→ **TEXT PASSAGE**
Despite a lack of empirical evidence that 12-step programs work

Katie Herzog at The Stranger reports on a medication for alcohol addiction that – unlike 12-step programs – works.

Alcohol addiction is often thought of in recovery circles like AA as a moral failing, something that can be treated if you just try, and believe, hard enough. This, however, is contrary to what most research tells us about how alcohol works on human beings. Morality, if you ask scientists, has nothing to do with it.

Rather, alcohol is primed to be addictive. After it is absorbed into the bloodstream, it soon moves to the brain, where it impacts several chemicals, or neurotransmitters, including gamma-aminobutyric acid (or GABA), glutamate, and dopamine (the so-called “pleasure molecule”). The combined effect of these chemicals is that you let go of inhibitions, feel euphoric, and become relaxed but energized at the same time. It feels good in both your mind and body—at least in the beginning.

(Subjective aside – it doesn’t for me. A glass of wine is ok, but more than that is unpleasant, and euphoria is never really in the picture. I’m profoundly content with this situation, because alcohol addiction cut a wide swathe through my family.)

After repeated exposure to alcohol, things start to change: The brain starts to produce less dopamine and GABA and more glutamate. This tends to make people anxious, irritable, and depressed. You get sick and go through withdrawal. In time, you don’t drink because it feels good, you drink because not drinking starts to feel awful.

The physical effects of ongoing drinking are serious. Besides damaging major organs from the heart to the liver, long-term heavy alcohol use can do terrifying things to the mind.

Like destroying the ability to form new memories. Oh goody, artificial dementia!

Enter Naltrexone, which blocks endorphins from the brain.

→ **EXTRACTED DATA**
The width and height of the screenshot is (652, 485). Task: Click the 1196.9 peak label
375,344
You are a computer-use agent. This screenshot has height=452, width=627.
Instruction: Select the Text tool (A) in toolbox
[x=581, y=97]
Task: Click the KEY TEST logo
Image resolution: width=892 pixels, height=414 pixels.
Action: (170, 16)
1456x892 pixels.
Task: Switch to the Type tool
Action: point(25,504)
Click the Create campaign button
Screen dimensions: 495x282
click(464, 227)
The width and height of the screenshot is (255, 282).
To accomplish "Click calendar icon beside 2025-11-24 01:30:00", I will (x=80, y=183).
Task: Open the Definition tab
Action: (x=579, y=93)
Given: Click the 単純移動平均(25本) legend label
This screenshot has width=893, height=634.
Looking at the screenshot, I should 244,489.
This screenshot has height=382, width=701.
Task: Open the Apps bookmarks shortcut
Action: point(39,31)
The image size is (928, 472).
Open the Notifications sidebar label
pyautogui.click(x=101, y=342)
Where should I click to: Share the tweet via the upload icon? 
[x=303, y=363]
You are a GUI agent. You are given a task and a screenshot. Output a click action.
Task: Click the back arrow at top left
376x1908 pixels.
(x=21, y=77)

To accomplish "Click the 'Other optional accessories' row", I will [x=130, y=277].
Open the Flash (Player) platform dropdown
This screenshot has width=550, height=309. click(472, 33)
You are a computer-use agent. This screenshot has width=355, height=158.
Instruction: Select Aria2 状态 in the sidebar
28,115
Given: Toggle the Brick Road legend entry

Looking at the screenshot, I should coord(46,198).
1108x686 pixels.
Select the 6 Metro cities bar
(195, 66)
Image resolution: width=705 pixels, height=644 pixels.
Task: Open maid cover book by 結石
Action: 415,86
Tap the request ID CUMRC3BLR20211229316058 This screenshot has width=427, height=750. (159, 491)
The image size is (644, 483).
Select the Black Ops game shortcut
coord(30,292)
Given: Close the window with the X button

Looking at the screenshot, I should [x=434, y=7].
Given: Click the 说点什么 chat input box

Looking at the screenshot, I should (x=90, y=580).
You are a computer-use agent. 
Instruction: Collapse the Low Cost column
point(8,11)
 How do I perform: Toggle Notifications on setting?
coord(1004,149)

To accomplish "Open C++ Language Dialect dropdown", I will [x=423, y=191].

→ **WHAT YOU WILL DO**
Copy the passage on alcohol addiction from "(Subjective aside –" to "goody, artificial dementia!", swapping "memories" for "recollections". The rows are separate material and have nothing to do with the passage on alcohol addiction.

→ **TASK ANSWER**
(Subjective aside – it doesn’t for me. A glass of wine is ok, but more than that is unpleasant, and euphoria is never really in the picture. I’m profoundly content with this situation, because alcohol addiction cut a wide swathe through my family.)

After repeated exposure to alcohol, things start to change: The brain starts to produce less dopamine and GABA and more glutamate. This tends to make people anxious, irritable, and depressed. You get sick and go through withdrawal. In time, you don’t drink because it feels good, you drink because not drinking starts to feel awful.

The physical effects of ongoing drinking are serious. Besides damaging major organs from the heart to the liver, long-term heavy alcohol use can do terrifying things to the mind.

Like destroying the ability to form new recollections. Oh goody, artificial dementia!